いや、イネスの身長に気を取られて忘れていたが、よく考えたらイネスからも裸だって言われていたな。
大慌てで服を着て、平謝りする事に。
「あんな格好で申し訳ない。ちょっと色々あって」
「いえ。お父さん以外のを初めて見れたので……ありがとうございます」
いや、礼を言われても、どう返せば良いか困るのだが。
「イネスちゃん。旦那様のはね、アレからまだ大きくなるんだよー!」
「そうなんですか!? 凄いですね! 是非、見てみたいです」
「いや、見せないからっ! というか、ユーディットも変な事を言わないでくれっ!」
イネスが無邪気に喜んでいるけど、色々と分かってない気がする。
「……こほん。ところでイネスは、俺のスキルで奴隷から解放された訳だが、何処かへ行きたいとか、帰りたい場所などは……」
「いえ。成人になったその日に捨てられましたので、帰る場所なんてなくて……あの、皆さんさえ宜しければ、こちらに住まわせていただけないでしょうか。何でもしますので」
「それは構わないが……イネスは何かジョブを授かっているのか? それによって、役割が変わって来ると思うのだが」
「えっと、私は癒し手というジョブを授かっています。マッサージで気持ち良く出来るスキルらしいです」
あー、あの起きる直前に感じた、優しく撫でられたアレか。
確かにアレは凄かったな。
疲れた時には、イネスに撫でてもらいたいかもしれないと考えていると、
「マッサージ!? お、お願い出来ないかしら。その、ちょっと腰が痛くて……」
真っ先にカスミが手を挙げる。
「はい、大丈夫ですよ。
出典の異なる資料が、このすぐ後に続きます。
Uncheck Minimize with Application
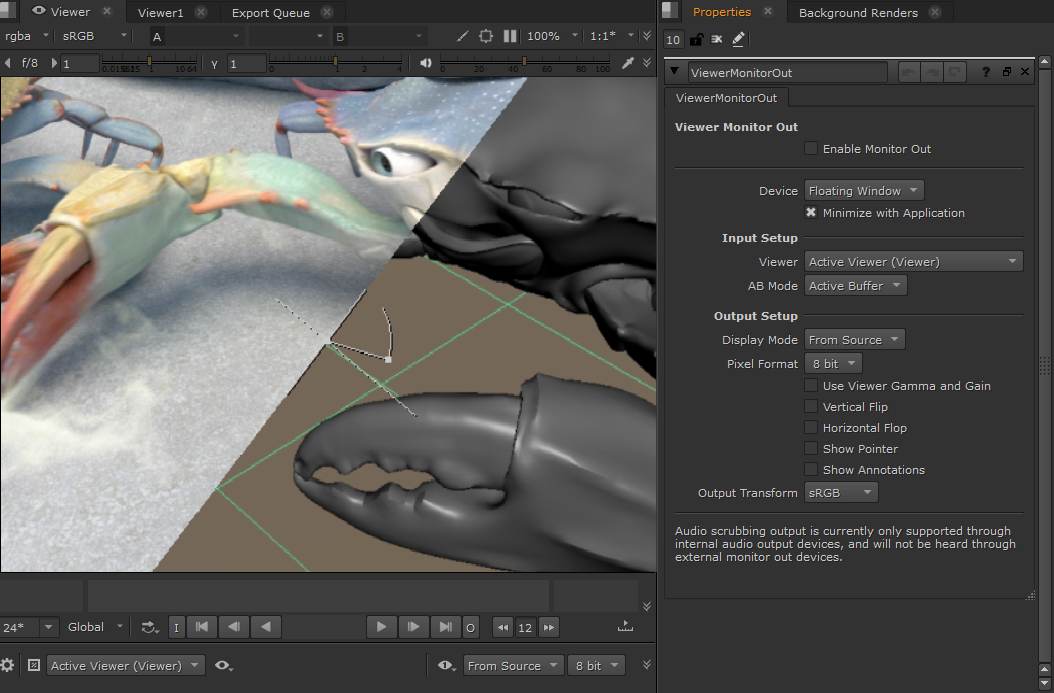The height and width of the screenshot is (693, 1054). point(811,213)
でしたら、うつ伏せで横になっていただいて……いきますね」
「……おぉぉぉっ! これは効くっ! 痛みがウソみたいに消えていくーっ!」
「なんだか、随分辛そうな感じでしたけど、腰を痛めるなんて、何か重い物でも運んでいたのですか?」
「そうじゃなくて、連日お兄さんの上で激しく……あぁぁぁ、そこぉぉぉっ!」
「お兄さんの上で? お兄さんの上に乗ると何かあるんですか? ……私も乗ってみても良いですか?」
「もちろん。すっごく気持ち良……」
とりあえずカスミの口を手で塞いで黙らせたのだが、やっぱりイネスもノーラと同じく教えてはいけなさそうだな。
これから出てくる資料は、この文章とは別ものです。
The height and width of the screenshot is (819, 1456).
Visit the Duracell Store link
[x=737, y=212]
「出来れば次は私もお願いして良いかな? 胸が重くて肩が凝って……」
「あ、わかります。私もお願いしたいです」
「むー……」
エリーとステラは肩が……って、ユーディットは頬を膨らませなくても良いぞ。
別に俺は胸の大きさがどうとか関係無いし。
とりあえず、イネスは女性陣から大人気になったので、良かったと思う。
……俺も時々癒してもらおうか。